Recognizing that § 53a-71 criminalizes sexual intercourse with a victim who is unable to give consent, we are persuaded that — when the victim cannot consent — the statute inherently
involves a substantial risk that physical force may be used in the course of committing the offense. In short, because of the disparate ages of the
defendant and the victim, or the mental incapacity or physical helplessness of the victim, or the defendant’s position of authority over the victim, the crime, semper et ubique,
includes a substantial risk of physical force.

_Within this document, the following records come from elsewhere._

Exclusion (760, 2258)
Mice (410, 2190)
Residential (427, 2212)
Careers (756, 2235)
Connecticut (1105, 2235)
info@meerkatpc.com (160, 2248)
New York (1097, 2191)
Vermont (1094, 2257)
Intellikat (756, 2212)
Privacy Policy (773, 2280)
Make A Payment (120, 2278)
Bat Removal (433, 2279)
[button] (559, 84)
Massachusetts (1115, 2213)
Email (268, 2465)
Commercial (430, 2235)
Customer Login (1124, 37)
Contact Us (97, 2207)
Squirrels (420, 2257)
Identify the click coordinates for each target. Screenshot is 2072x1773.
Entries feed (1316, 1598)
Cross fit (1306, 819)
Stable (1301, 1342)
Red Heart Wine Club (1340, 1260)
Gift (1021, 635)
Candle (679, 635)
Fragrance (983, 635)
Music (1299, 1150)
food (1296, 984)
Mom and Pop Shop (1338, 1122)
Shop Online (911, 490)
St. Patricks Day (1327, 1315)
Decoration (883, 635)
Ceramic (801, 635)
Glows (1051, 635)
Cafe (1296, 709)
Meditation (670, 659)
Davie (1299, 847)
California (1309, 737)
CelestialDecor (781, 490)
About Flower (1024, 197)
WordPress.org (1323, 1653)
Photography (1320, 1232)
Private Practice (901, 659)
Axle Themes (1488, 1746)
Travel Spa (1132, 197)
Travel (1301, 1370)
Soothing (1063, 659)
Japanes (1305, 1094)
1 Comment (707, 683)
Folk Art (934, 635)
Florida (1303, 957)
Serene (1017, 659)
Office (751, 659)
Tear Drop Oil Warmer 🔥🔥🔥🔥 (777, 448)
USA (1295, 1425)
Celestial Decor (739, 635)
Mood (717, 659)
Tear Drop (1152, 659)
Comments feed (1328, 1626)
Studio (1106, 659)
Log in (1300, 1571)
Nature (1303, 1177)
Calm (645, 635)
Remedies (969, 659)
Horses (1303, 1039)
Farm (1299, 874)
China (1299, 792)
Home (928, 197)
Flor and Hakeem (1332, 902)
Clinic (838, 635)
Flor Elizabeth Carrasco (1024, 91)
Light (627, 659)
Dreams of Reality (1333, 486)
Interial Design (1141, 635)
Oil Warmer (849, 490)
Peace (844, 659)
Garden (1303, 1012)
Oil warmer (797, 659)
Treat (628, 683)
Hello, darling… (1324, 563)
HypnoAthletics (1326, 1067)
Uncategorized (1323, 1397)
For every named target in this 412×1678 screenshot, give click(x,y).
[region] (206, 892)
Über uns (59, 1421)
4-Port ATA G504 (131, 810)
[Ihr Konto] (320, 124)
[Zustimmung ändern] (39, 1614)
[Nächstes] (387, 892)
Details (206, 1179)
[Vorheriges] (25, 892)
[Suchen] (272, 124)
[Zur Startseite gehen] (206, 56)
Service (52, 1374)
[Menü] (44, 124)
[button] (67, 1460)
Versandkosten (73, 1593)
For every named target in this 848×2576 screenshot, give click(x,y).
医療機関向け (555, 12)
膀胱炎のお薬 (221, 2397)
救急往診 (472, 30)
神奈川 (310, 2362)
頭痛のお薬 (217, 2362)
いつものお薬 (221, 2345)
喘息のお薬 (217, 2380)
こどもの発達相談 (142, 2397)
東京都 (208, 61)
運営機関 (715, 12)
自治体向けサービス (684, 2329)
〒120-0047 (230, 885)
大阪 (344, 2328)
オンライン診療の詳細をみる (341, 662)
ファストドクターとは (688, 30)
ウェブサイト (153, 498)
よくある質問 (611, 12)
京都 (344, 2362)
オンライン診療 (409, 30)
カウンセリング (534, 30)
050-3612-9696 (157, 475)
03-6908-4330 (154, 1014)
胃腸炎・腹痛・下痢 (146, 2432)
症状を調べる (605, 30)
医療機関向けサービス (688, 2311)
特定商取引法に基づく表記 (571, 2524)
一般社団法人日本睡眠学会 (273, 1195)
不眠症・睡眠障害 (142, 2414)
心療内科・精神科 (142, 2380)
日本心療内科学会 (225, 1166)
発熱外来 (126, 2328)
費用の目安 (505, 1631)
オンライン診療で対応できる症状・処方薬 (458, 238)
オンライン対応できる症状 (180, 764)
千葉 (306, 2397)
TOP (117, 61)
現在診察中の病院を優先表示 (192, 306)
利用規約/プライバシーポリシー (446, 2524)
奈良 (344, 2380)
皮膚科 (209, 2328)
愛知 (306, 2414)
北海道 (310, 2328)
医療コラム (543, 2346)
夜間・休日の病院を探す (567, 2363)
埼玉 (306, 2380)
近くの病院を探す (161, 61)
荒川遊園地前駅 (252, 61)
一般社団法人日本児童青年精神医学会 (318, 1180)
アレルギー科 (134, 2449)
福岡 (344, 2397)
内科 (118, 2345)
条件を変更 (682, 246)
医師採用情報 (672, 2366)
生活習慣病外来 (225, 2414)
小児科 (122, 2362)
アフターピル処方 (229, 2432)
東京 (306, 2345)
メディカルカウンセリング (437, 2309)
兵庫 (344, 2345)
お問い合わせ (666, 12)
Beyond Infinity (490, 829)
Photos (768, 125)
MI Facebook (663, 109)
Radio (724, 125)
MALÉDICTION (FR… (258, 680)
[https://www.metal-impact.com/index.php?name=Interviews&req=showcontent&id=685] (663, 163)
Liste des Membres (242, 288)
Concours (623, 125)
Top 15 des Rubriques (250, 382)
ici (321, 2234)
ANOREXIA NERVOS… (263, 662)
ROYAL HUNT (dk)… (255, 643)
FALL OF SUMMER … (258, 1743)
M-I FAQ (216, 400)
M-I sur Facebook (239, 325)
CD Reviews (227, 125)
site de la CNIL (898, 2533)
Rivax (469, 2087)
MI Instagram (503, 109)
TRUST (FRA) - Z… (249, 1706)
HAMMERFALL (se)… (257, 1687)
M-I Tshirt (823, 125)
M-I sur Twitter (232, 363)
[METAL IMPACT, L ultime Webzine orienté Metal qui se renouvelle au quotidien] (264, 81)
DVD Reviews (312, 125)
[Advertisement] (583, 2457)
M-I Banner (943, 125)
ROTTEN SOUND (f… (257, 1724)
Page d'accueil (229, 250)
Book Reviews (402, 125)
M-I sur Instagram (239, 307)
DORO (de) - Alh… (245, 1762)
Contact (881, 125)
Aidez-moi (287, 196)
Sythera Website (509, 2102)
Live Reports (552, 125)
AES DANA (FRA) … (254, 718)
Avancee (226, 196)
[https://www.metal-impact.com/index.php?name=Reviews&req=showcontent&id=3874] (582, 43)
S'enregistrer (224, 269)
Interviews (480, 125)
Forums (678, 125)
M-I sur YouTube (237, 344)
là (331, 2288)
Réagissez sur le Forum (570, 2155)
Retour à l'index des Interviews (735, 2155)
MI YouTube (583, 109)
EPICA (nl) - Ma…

In cases involving sexual crimes against children, courts have repeatedly recognized a substantial risk that physical force will be used to ensure compliance. United States v. Velazquez-Overa, 100 F.3d 418 (5th Cir. 1996), is illustrative. There the court held that the offense of indecency with a child by sexual contact (Texas Penal Code § 21.11), constituted a “crime of violence” under 8 U.S.C. § 16(b). Id. at 421-22. In holding that this offense (which applied only to child victims under the age of seventeen) inherently involved a substantial risk that physical force would be used, the court reasoned:
[I]t is obvious that such crimes . . . are generally perpetrated by an adult upon a victim who is not only smaller, weaker, and less experienced, but is also generally susceptible to acceding to the coercive power of adult authority figures. A child has very few, if any, resources to deter the use of physical force by an adult intent on touching the child. In such circumstances, there is a significant likelihood that physical force may be used to perpetrate the crime.
Id. at 422.
Other courts have arrived at the same conclusion. See, e.g., United States v. Alas-Castro, 184 F.3d 812, 813 (8th Cir. 1999) (holding that a Nebraska conviction for sexual assault of a child is a “crime of violence” because this “type of contact between parties of differing physical and emotional maturity carries a substantial risk that physical force . . . may be used in the course of committing the offense” (internal quotation marks omitted)); Ramsey v. INS, 55 F.3d 580, 583 (11th Cir. 1995) (holding that the Florida offense of attempted lewd assault on a child under the age of sixteen is a “crime of violence” even though the offense might be accomplished without use of physical force); United States v. Reyes-Castro, 13 F.3d 377, 379 (10th Cir. 1993) (“A common sense view of the sexual abuse statute, in combination with the legal determination that children are incapable of consent, suggests that when an older person attempts to sexually touch a child under the age of fourteen, there is always a substantial risk that physical force will be used to ensure the child’s compliance.”).
We conclude that a conviction under § 53a-71 constitutes a crime of violence and that the district court erred in granting Chery’s habeas petition.
For the reasons stated herein, we REVERSE the district court’s grant of Chery’s petition for a writ of habeas corpus.